Medical practices board reprimands two doctors

Relationship with a patient, drug abuse were issues.

October 9, 2010 at 3:08AM

A Northfield obstetrician and gynecologist has been reprimanded and fined $10,000 by the Minnesota Board of Medical Practice for engaging in a sexual relationship with a patient.

Dr. Ann Friedmann, 52, was disciplined for unprofessional and unethical conduct, according to an order released Friday by the Minnesota Board of Medical Practices.

Friedmann denied wrongdoing, arguing that the patient initiated the sexual relationship, and that their professional relationship ended four days later in September 2005.

But the board found that Friedmann violated her legal and ethical duties to maintain professional boundaries, and that she had blurred the lines for months by taking overnight trips with her patient.

Friedmann, who worked at the Women's Health Center in Northfield, did not dispute the facts: She began treating the patient in January 2005, after they met at an Alcoholics Anonymous meeting. The patient, a 39-year-old woman with "a complex medical and psychiatric history," asked Friedmann to become her AA sponsor that April, and for a month, Friedmann agreed.
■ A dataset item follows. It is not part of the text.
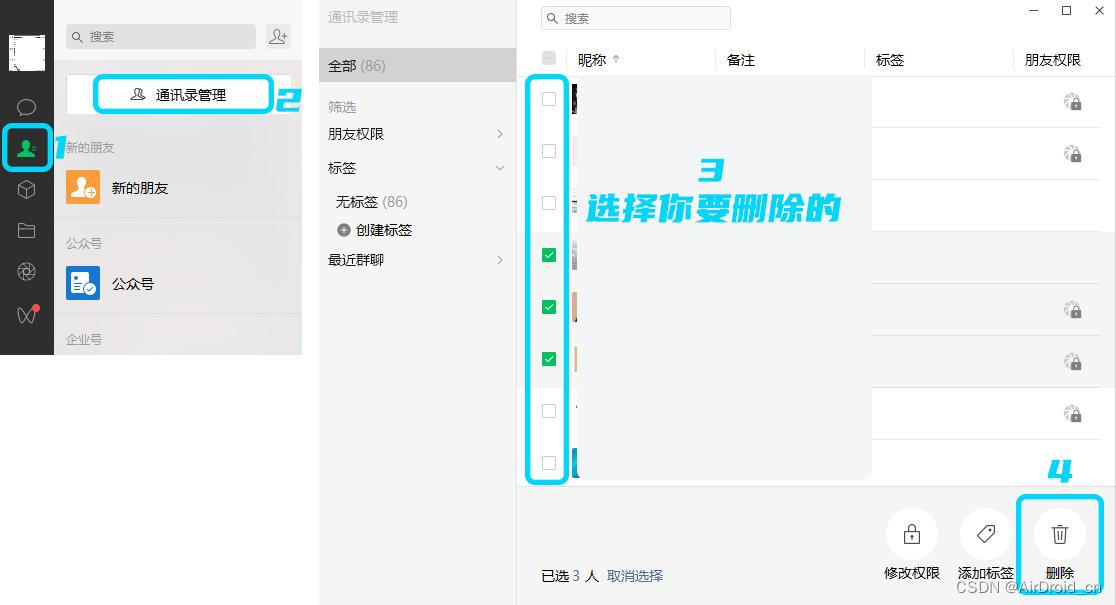Screen dimensions: 1116x605
Task: Open the Favorites cube icon
Action: [x=26, y=189]
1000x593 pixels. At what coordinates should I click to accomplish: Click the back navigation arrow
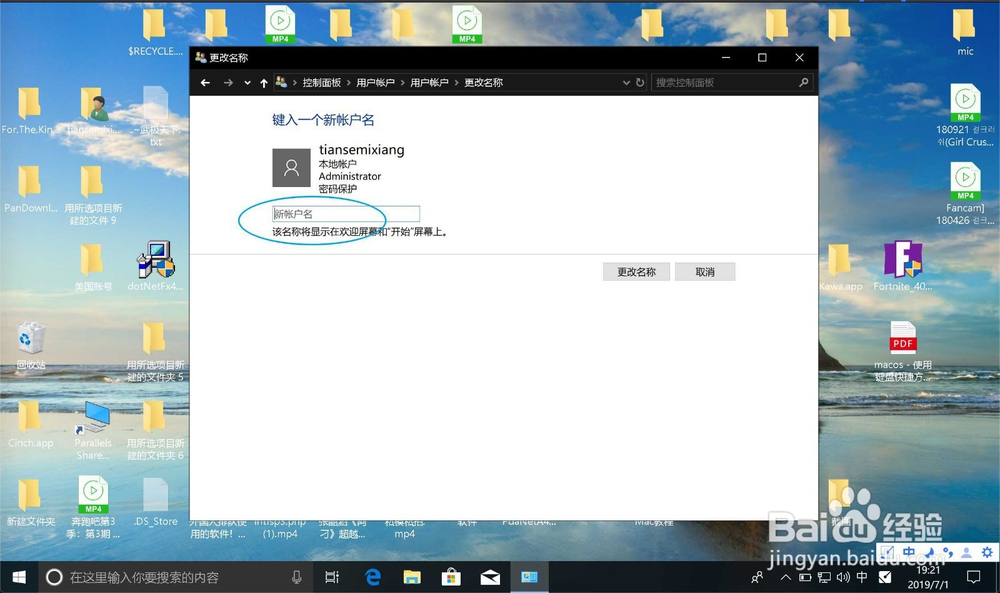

Over the next few months, the two took a trip to Orlando, Fla., with Friedmann's children, traveled together to a resort in Park Rapids, Minn., and to a hotel in Minnetonka. Friedmann admitted that they began a sexual relationship in September, and that four days later, she treated the patient at her clinic for an apparent assault.

Following a hearing in May, Administrative Law Judge Eric Lipman ruled that Friedmann violated Minnesota's Medical Practice Act and could be disciplined for her actions. "The best reading of the hearing record is that the required professional boundaries between Dr. F and Patient 1 eroded over time and then collapsed," he wrote.

The board ordered Friedmann to take a professional boundaries course, and to refrain from sexual contact with patients.

In a separate case, the board suspended the license of Dr. Amanda Wycoff of St. Paul for failing to take a required drug test. Wycoff, 36, who has a history of chemical dependency, had signed an agreement with the Medical Board in July to refrain from drugs and take periodic drug tests. But she missed the first drug test a week later, the board found, triggering the suspension.